What is needed: Can you copy the records below word for word, beginning at the first line and stopping after the line that contains "1238x718 pixels. pyautogui.click(x=951, y=172)"?

Data to use:
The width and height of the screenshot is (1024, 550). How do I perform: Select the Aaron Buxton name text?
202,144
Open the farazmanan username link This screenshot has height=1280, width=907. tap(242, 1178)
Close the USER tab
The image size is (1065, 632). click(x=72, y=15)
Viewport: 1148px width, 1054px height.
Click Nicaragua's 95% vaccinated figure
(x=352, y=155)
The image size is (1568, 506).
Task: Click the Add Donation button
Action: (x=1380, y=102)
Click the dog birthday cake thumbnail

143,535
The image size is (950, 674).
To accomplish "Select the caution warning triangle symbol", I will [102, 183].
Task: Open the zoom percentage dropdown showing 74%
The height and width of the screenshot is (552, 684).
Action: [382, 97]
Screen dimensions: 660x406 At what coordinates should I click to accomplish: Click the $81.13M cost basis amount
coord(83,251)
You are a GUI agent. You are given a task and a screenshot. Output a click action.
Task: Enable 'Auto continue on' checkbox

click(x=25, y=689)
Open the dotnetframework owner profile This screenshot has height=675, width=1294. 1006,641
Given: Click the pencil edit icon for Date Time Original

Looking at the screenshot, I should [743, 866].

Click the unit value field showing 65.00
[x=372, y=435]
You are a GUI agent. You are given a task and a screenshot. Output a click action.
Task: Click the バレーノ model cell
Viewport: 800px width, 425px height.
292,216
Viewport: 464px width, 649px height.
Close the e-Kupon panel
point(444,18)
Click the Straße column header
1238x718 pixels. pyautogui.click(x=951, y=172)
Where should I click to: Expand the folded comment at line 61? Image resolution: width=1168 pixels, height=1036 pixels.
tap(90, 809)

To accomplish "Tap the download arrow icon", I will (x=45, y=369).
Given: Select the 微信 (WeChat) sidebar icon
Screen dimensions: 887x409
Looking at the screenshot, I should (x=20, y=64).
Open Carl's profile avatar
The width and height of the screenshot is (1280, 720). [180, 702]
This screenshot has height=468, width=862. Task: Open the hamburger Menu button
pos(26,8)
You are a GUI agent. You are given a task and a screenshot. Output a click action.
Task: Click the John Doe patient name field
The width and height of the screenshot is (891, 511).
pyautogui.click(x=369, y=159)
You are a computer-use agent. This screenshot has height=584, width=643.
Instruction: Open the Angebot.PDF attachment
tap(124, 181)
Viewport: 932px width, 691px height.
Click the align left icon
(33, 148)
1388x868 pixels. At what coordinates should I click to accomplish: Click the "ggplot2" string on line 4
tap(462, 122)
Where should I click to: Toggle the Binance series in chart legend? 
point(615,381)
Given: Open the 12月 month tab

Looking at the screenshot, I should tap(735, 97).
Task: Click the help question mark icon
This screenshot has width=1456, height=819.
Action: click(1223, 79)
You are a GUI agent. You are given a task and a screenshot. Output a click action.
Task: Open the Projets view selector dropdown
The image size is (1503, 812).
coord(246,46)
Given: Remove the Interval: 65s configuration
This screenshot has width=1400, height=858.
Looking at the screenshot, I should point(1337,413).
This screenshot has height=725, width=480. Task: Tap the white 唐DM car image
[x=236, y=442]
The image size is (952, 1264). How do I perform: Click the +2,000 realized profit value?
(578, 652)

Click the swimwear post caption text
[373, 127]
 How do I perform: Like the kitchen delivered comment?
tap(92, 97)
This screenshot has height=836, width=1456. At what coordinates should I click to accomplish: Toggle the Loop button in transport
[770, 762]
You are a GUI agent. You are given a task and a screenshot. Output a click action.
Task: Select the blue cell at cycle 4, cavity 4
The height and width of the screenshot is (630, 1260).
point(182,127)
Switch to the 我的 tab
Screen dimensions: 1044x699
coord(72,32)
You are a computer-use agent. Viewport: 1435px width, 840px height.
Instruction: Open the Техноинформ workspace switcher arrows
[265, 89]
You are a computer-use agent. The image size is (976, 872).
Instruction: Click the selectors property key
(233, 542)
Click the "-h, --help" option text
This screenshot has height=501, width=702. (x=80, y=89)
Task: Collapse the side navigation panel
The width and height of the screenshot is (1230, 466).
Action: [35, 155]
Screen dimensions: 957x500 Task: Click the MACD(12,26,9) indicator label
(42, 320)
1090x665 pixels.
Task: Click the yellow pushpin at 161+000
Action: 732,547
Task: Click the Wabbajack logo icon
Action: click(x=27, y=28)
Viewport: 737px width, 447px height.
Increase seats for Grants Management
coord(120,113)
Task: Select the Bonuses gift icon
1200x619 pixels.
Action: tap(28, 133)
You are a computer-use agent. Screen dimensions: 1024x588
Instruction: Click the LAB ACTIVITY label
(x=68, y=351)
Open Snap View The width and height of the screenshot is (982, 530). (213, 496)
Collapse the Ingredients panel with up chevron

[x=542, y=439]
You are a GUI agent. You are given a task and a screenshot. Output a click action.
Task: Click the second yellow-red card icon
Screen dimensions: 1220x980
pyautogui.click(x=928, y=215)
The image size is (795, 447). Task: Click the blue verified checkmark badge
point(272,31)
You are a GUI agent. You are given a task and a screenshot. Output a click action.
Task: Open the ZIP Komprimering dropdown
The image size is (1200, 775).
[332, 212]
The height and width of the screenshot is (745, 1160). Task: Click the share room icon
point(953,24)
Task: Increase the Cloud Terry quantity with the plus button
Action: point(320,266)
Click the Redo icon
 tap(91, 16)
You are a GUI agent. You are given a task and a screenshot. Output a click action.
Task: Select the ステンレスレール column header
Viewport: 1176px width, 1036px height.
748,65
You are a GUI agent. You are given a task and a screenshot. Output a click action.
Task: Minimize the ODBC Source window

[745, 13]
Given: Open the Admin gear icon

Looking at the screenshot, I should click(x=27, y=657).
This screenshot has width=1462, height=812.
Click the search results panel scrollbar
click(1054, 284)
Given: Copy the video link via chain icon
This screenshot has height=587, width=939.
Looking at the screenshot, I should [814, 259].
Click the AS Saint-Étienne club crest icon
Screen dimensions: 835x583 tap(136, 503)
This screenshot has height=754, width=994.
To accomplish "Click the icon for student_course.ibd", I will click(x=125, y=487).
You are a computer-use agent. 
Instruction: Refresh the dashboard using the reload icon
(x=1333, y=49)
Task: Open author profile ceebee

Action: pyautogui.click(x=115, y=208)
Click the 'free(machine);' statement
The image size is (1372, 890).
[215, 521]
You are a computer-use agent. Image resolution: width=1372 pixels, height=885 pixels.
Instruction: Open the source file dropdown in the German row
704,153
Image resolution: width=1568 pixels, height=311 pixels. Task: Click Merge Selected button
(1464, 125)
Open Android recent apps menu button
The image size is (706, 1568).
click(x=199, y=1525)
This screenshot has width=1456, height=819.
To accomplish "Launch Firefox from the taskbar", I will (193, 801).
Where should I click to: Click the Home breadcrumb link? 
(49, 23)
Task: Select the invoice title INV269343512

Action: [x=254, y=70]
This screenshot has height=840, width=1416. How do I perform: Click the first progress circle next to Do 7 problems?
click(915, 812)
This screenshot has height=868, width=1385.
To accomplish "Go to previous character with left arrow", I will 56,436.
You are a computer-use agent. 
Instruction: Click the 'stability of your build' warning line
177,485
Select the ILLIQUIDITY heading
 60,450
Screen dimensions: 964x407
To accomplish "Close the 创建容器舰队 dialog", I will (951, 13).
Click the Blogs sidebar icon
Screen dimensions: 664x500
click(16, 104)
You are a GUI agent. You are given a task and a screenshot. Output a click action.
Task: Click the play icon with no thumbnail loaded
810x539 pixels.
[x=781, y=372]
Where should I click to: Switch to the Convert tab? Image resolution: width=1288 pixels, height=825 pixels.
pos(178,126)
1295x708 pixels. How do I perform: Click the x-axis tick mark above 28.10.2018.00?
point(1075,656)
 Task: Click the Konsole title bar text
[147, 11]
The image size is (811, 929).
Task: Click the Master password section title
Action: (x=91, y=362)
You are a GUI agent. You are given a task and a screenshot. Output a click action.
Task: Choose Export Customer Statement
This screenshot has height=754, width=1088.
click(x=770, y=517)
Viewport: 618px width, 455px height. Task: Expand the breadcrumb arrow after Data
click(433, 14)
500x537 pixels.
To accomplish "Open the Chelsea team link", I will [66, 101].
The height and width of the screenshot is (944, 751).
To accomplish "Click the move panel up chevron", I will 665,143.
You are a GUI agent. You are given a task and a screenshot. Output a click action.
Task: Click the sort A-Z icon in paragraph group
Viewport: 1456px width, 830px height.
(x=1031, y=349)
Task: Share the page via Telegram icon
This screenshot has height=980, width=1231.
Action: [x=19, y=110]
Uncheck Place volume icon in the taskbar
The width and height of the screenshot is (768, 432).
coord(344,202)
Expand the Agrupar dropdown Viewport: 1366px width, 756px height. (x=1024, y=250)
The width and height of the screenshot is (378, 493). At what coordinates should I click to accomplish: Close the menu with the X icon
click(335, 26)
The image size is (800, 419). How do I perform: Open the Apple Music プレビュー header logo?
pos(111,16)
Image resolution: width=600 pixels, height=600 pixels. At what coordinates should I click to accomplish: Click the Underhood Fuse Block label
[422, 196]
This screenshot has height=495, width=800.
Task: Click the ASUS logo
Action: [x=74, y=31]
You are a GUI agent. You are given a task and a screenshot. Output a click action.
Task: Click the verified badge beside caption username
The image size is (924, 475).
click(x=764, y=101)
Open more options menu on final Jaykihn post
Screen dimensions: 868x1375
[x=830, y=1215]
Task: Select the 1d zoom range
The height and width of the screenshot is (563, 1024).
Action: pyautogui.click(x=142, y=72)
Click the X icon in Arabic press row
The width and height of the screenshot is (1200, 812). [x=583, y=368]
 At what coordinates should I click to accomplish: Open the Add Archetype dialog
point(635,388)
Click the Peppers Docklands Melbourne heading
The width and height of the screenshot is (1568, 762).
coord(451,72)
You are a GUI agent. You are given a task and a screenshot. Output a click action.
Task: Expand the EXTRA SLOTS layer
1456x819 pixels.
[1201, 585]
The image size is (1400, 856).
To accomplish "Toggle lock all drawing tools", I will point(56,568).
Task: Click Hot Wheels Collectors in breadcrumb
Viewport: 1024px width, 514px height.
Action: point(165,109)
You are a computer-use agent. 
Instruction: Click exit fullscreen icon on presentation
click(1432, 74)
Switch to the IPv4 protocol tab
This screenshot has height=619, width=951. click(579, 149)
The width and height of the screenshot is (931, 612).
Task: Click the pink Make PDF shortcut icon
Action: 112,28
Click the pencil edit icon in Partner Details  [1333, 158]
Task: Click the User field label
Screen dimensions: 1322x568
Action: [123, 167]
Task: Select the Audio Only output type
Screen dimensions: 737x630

Written solution:
The width and height of the screenshot is (1024, 550). How do I perform: Select the Aaron Buxton name text?
202,144
Open the farazmanan username link This screenshot has height=1280, width=907. tap(242, 1178)
Close the USER tab
The image size is (1065, 632). click(x=72, y=15)
Viewport: 1148px width, 1054px height.
Click Nicaragua's 95% vaccinated figure
(x=352, y=155)
The image size is (1568, 506).
Task: Click the Add Donation button
Action: (x=1380, y=102)
Click the dog birthday cake thumbnail

143,535
The image size is (950, 674).
To accomplish "Select the caution warning triangle symbol", I will [102, 183].
Task: Open the zoom percentage dropdown showing 74%
The height and width of the screenshot is (552, 684).
Action: [382, 97]
Screen dimensions: 660x406 At what coordinates should I click to accomplish: Click the $81.13M cost basis amount
coord(83,251)
You are a GUI agent. You are given a task and a screenshot. Output a click action.
Task: Enable 'Auto continue on' checkbox

click(x=25, y=689)
Open the dotnetframework owner profile This screenshot has height=675, width=1294. 1006,641
Given: Click the pencil edit icon for Date Time Original

Looking at the screenshot, I should [743, 866].

Click the unit value field showing 65.00
[x=372, y=435]
You are a GUI agent. You are given a task and a screenshot. Output a click action.
Task: Click the バレーノ model cell
Viewport: 800px width, 425px height.
292,216
Viewport: 464px width, 649px height.
Close the e-Kupon panel
point(444,18)
Click the Straße column header
1238x718 pixels. pyautogui.click(x=951, y=172)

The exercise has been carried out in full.